For excel spreadsheet, If I have to implement it with a custom Data Structure, I would take each row as a node of a linked list. This is helpful because as opposed to an array (n dimensional), the memory can be assigned in non contiguous manner. Also with that benefit, it will make adding and deletion of rows much easy.
Inside each node, we can have array of string to hold cell values and a Id field to hold the Id of the row.
The head node of the DS will have column names as value of its string array. So in a way each column is mapped to an index of the array.
To add a row: It will be an insert into the linked list. Make a new row and append in the end.
To delete a row: Same as deletion of node in a linked list.

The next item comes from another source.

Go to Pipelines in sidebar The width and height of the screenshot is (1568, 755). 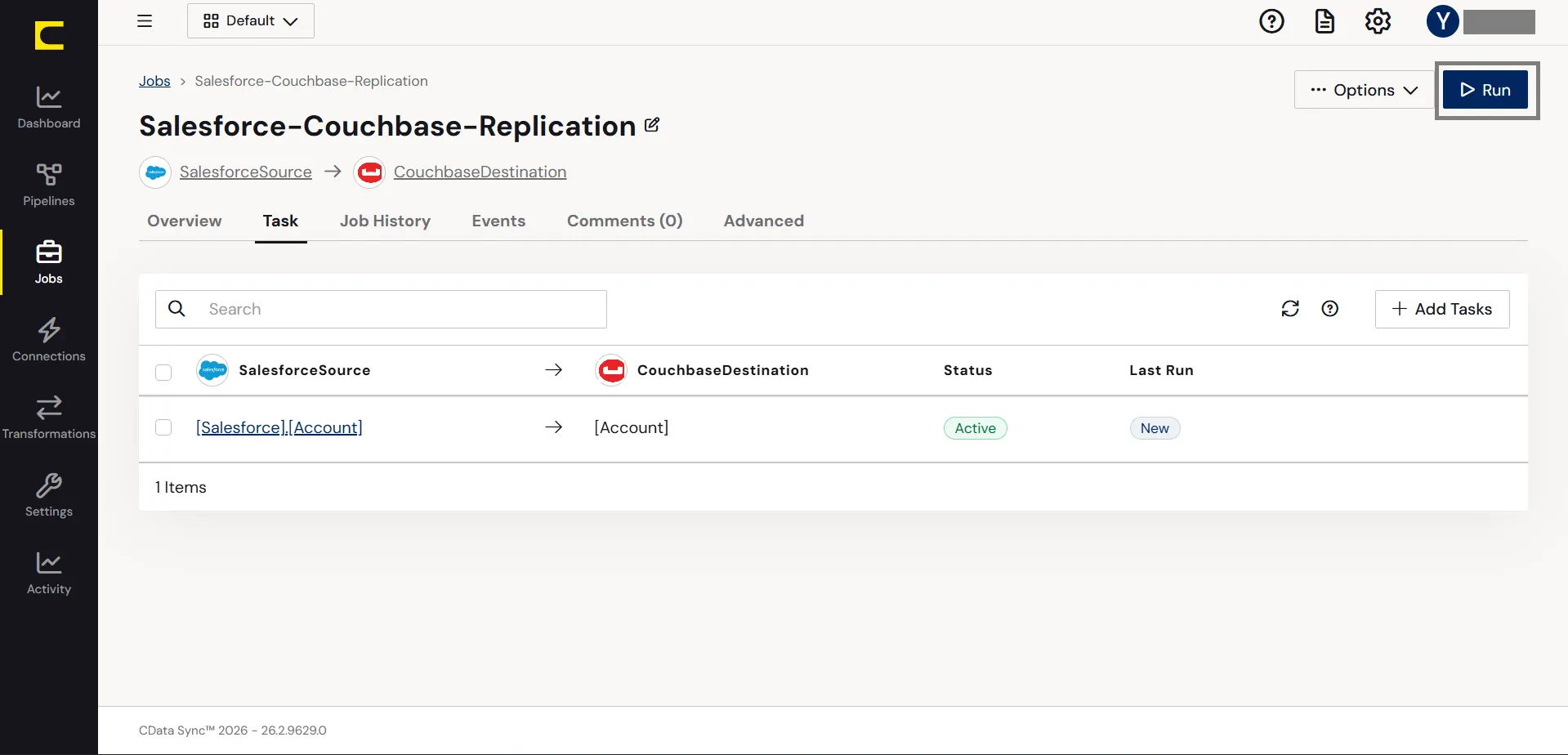pyautogui.click(x=49, y=185)
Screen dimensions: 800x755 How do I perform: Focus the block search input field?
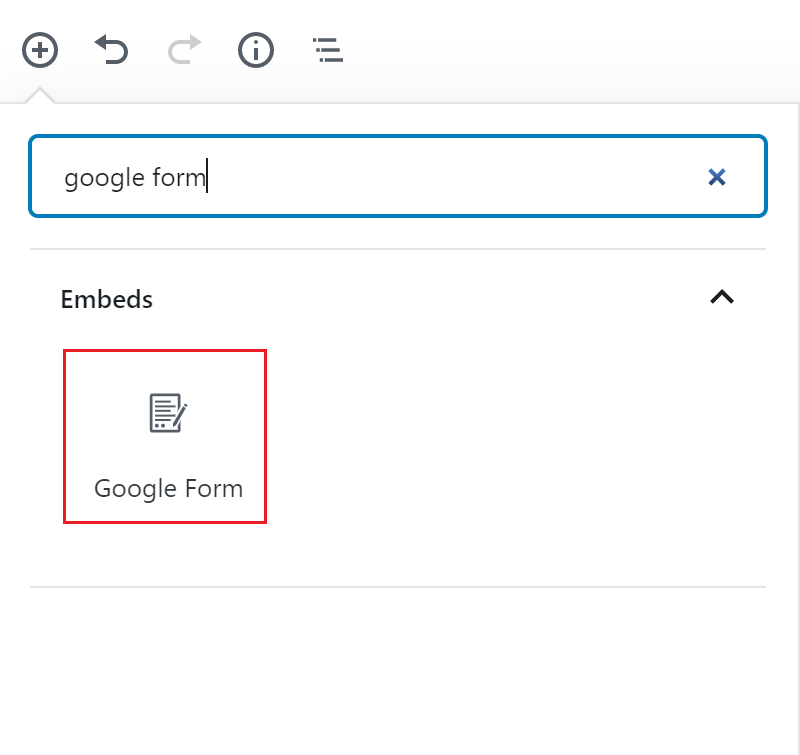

To add/update a cell value: You basically know the row Id, you have column name so you can know the index of the column in the array from head node. So once you have the node corresponding to the row, access the index of string array to add/read/update/delete the value of cell.
In order to optimize node access you can keep indexes on the actual linked list to easily locate node by row Id. Some more optimizations would be store row-Id to node pointers mapping some where in auxiliary map or array so that inserting rows in between in also fast.
However I would re-iterate that implementation should be done on the use-case basis. If there are heavy column addition/deletion ops for example, it will be quite slow. There are different kind of trade-offs for each kind of use case.
I think the easy way to go ahead with this is to simply use a JSON structure to hold each row. Column names as keys and the cell values as values. This handles null/empty values quite easily.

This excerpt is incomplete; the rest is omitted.